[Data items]
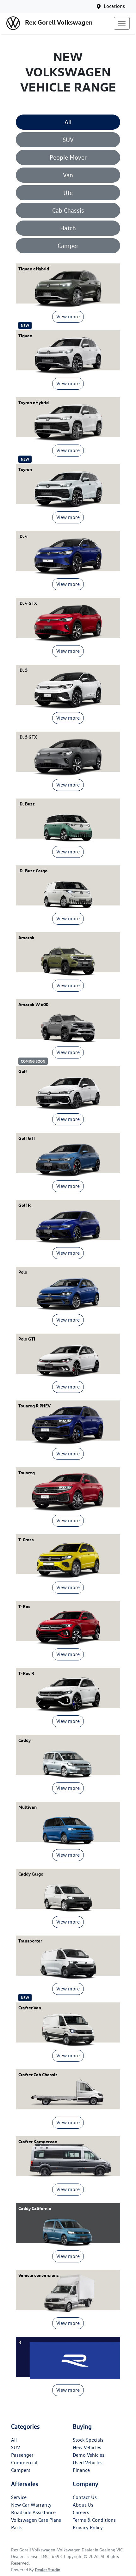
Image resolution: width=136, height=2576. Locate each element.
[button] (122, 23)
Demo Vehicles (88, 2455)
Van (68, 175)
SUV (68, 140)
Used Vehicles (87, 2463)
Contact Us (85, 2497)
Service (19, 2497)
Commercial (24, 2463)
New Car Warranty (31, 2505)
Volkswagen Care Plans (36, 2520)
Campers (20, 2470)
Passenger (22, 2455)
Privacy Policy (88, 2528)
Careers (81, 2512)
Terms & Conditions (94, 2520)
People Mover (68, 157)
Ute (68, 193)
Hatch (68, 228)
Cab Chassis (68, 210)
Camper (68, 246)
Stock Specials (88, 2440)
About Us (83, 2505)
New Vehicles (87, 2447)
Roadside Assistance (33, 2512)
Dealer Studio (47, 2569)
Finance (81, 2470)
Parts (16, 2528)
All (68, 122)
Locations (114, 6)
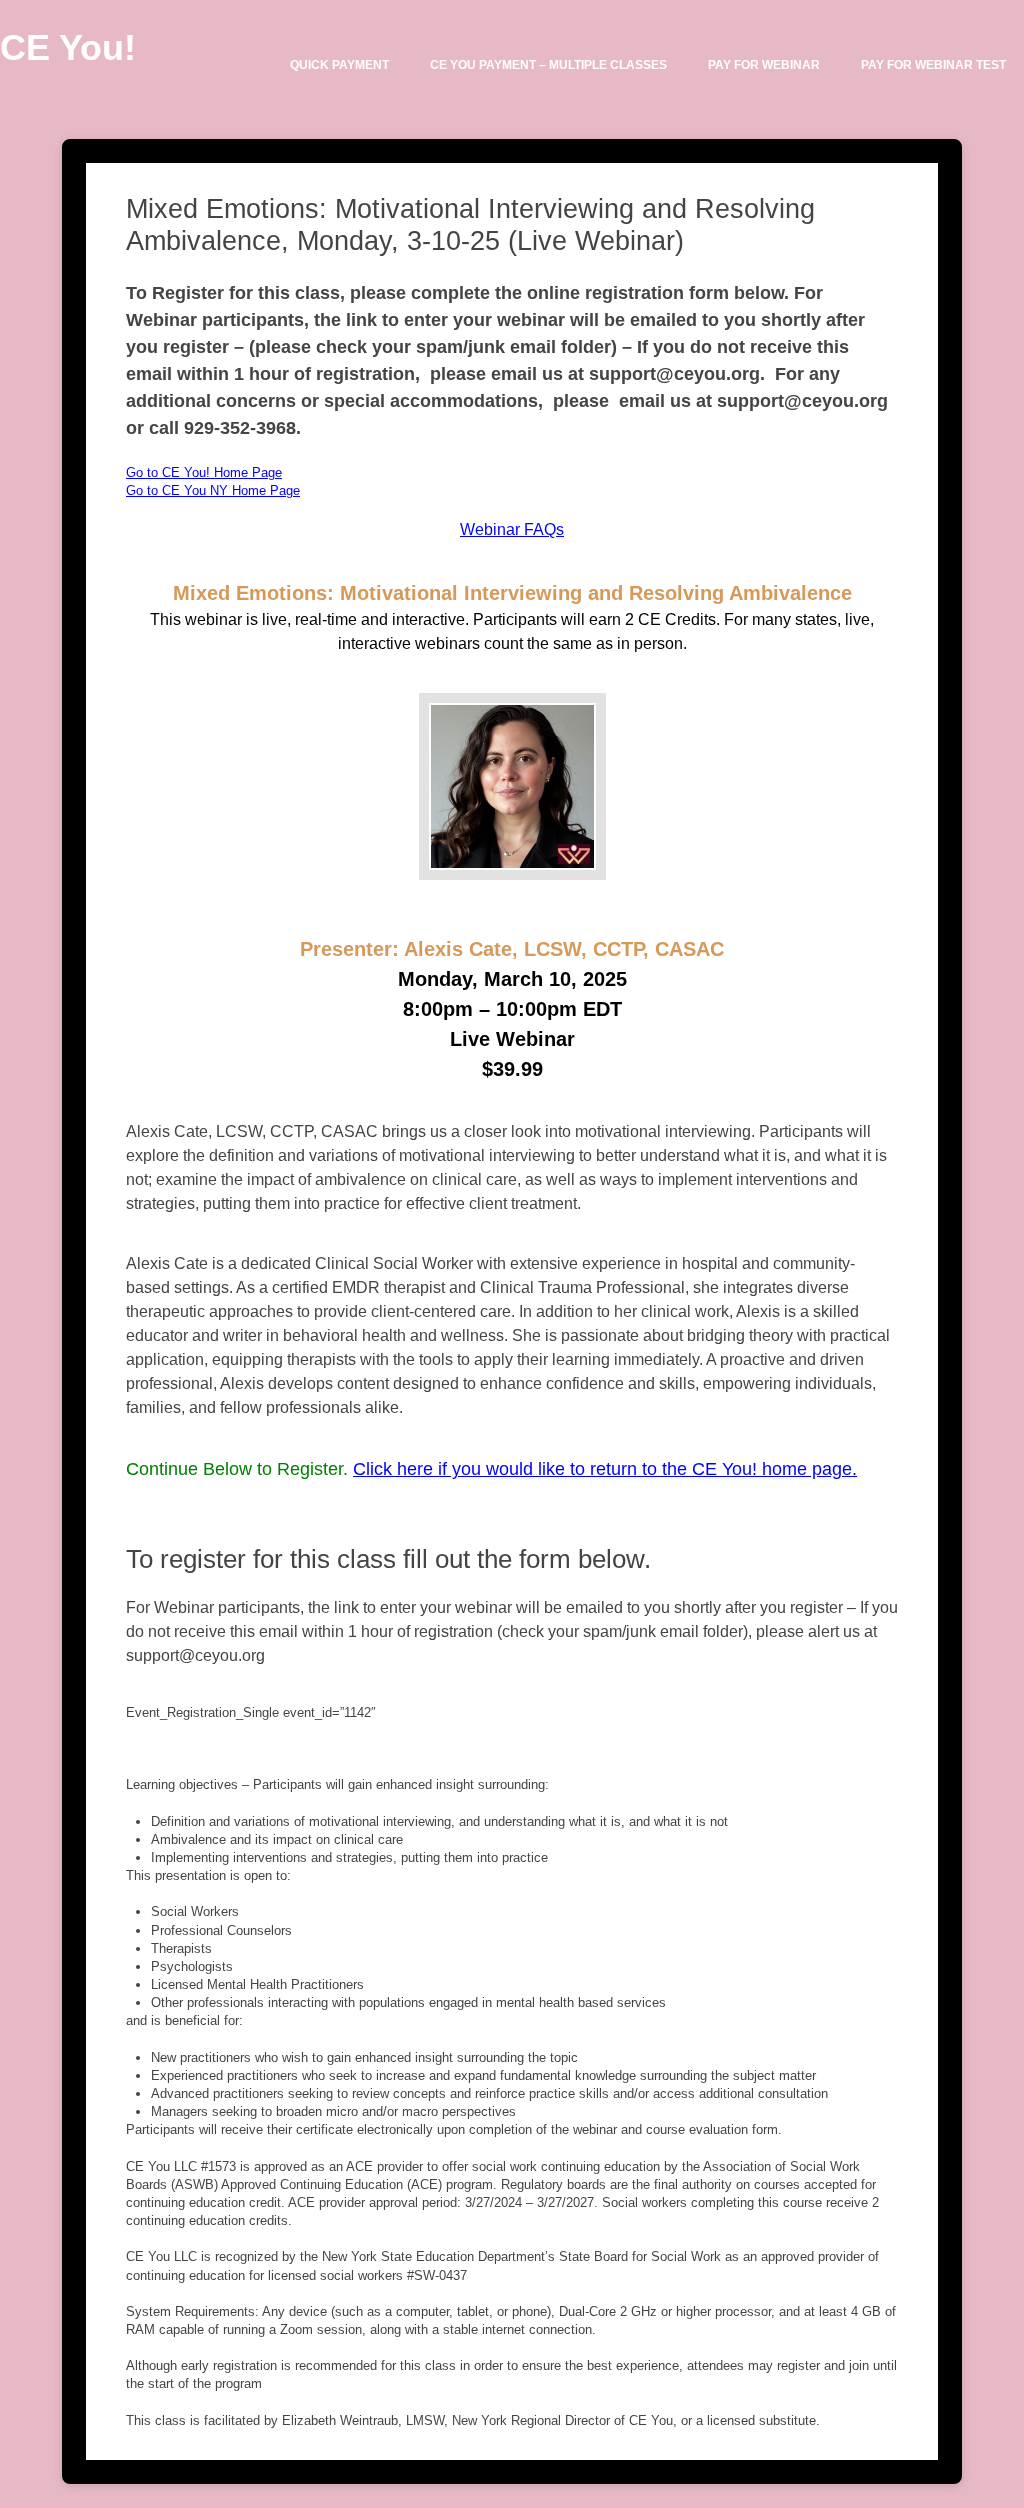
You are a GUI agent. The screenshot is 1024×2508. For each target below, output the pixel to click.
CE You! (68, 47)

**HOW TO COMPLETE THIS TASK:**
The records are given above. Copy each line in them that holds "Vehicles".

**TASK OUTPUT:**
Demo Vehicles (88, 2455)
Used Vehicles (87, 2463)
New Vehicles (87, 2447)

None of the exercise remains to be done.